These are chat archives for atomix/atomix

13th
Oct 2017
Jordan Halterman
@kuujo
Oct 13 2017 02:15
I'm on vacation :-)
Jordan Halterman
@kuujo
Oct 13 2017 02:21

But IMO the idea of preferring leaders is in conflict with the Raft algorithm. Leader election is used in Raft to ensure safety, and strictly preferring leaders would make it unsafe. Raft's leader election algorithm is designed itself to prioritize nodes by whether or not they're up to date. So prioritizing leaders can only safely be done within the context of nodes that are up to date, which is constantly changing.

IMO thinking about changing the Raft election protocol to include preferences is the wrong way to think about it.

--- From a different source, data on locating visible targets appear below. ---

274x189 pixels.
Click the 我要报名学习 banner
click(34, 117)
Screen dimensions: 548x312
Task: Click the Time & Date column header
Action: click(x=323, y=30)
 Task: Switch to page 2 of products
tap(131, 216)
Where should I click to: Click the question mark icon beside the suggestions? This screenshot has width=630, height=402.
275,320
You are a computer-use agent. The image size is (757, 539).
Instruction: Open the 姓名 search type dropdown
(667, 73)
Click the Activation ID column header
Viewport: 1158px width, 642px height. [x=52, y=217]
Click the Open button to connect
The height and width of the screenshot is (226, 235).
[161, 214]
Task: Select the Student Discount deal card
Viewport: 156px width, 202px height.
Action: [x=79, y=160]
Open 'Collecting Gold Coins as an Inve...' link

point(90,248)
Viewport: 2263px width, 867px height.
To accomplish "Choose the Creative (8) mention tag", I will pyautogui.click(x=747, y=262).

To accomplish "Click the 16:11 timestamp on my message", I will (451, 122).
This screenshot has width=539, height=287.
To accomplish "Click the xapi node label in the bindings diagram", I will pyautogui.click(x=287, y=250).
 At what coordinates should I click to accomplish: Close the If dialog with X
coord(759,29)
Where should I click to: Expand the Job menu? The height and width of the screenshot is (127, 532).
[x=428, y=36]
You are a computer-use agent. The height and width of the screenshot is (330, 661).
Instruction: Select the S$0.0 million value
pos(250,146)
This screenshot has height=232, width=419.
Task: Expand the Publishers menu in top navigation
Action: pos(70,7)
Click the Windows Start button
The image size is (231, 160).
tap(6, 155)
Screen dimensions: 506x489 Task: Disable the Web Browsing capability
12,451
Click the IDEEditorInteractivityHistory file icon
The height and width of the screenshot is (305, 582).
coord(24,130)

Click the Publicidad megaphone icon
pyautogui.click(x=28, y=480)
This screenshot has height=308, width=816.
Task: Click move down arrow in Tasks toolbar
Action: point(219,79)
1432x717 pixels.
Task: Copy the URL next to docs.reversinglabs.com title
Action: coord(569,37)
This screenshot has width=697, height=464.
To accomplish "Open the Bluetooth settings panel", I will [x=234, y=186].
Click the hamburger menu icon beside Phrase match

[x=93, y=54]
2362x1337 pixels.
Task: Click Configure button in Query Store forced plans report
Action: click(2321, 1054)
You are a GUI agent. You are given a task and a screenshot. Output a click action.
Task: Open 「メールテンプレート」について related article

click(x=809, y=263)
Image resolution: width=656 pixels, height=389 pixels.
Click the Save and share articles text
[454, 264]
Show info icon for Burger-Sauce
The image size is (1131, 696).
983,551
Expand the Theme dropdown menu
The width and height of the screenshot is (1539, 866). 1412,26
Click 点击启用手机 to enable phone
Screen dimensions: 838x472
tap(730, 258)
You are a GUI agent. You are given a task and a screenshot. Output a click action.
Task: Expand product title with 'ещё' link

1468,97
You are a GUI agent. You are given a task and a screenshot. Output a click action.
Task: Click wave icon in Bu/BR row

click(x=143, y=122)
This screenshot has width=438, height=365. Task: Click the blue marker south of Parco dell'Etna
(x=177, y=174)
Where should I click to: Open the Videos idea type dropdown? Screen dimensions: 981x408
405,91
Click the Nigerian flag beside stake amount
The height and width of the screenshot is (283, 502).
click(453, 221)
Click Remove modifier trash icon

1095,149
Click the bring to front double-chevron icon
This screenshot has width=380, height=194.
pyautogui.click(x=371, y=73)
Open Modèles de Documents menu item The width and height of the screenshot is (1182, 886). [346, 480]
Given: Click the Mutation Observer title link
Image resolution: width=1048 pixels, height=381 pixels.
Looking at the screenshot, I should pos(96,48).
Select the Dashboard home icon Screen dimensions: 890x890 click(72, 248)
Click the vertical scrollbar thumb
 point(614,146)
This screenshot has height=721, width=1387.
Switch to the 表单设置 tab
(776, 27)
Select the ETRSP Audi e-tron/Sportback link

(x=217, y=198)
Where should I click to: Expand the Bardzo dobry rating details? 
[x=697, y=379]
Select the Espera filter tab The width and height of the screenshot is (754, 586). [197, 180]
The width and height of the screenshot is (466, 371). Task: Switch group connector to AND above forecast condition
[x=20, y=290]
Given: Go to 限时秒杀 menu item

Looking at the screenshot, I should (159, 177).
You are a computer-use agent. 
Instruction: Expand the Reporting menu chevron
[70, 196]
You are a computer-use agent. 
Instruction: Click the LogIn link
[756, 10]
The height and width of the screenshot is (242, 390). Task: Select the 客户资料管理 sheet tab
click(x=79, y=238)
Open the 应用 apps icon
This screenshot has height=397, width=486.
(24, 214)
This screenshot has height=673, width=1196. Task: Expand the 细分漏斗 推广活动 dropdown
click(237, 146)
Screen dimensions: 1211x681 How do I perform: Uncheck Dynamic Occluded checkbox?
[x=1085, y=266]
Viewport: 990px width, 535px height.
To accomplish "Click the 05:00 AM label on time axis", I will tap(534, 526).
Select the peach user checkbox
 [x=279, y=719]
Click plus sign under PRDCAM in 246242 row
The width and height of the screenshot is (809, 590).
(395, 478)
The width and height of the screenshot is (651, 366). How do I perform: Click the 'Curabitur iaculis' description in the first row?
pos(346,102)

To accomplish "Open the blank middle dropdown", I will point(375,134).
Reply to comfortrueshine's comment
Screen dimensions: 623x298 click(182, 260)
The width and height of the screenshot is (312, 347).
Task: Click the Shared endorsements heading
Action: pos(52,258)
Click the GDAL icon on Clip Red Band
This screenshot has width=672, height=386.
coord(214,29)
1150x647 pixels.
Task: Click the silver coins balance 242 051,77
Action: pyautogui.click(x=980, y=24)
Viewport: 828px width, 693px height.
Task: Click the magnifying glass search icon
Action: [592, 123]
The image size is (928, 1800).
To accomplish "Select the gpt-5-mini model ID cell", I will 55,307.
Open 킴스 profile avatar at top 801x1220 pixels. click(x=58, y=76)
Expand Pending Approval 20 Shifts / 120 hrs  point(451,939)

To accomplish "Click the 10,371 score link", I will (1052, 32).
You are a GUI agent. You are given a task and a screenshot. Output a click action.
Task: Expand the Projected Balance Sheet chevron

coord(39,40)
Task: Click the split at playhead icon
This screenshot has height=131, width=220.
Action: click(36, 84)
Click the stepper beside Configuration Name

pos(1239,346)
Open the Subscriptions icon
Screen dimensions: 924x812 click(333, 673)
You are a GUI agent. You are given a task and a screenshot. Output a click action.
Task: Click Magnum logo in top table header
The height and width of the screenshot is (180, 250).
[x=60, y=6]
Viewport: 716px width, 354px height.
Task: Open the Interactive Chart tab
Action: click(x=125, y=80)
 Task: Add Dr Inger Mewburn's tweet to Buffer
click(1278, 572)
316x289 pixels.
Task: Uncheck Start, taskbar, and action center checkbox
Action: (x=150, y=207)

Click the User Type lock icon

Preferences in the leader election algorithm can necessarily only include a majority of the nodes in the cluster, because the election algorithm is designed to elect a leader from the majority. So what if the preferred leader is in the minority? But Raft has a mechanism for transferring leadership that can allow it to be transferred to any node. So, the right way to prefer specific leaders IMO would be by using leadership transfer, periodically checking leadership and availability and transfer leadership to specific nodes by priority. This is basically what we're planning to do in our own project (ONOS).

The difference between using leadership transfer to balance leaders and modifying the election algorithm is the former will catch up and transfer leadership to any available follower, while the latter has to be concerned about safety first and foremost. Much more external control using leadership transfer.
Jordan Halterman
@kuujo
Oct 13 2017 02:27
But you do have to be careful not to repeatedly transfer leadership to a node that shouldn't be winning elections, which is why you should perhaps e.g. use a failure detector or something. Leader-based protocols like Raft generally tend towards the fastest node as the leader and the fastest set of nodes as the majority, so repeatedly transferring to the minority could theoretically be problematic and may just end up causing more leader changes. Leader changes in general are one of the most expensive operations in our own clusters. You'd probably just want to keep a recent history of leadership to avoid that.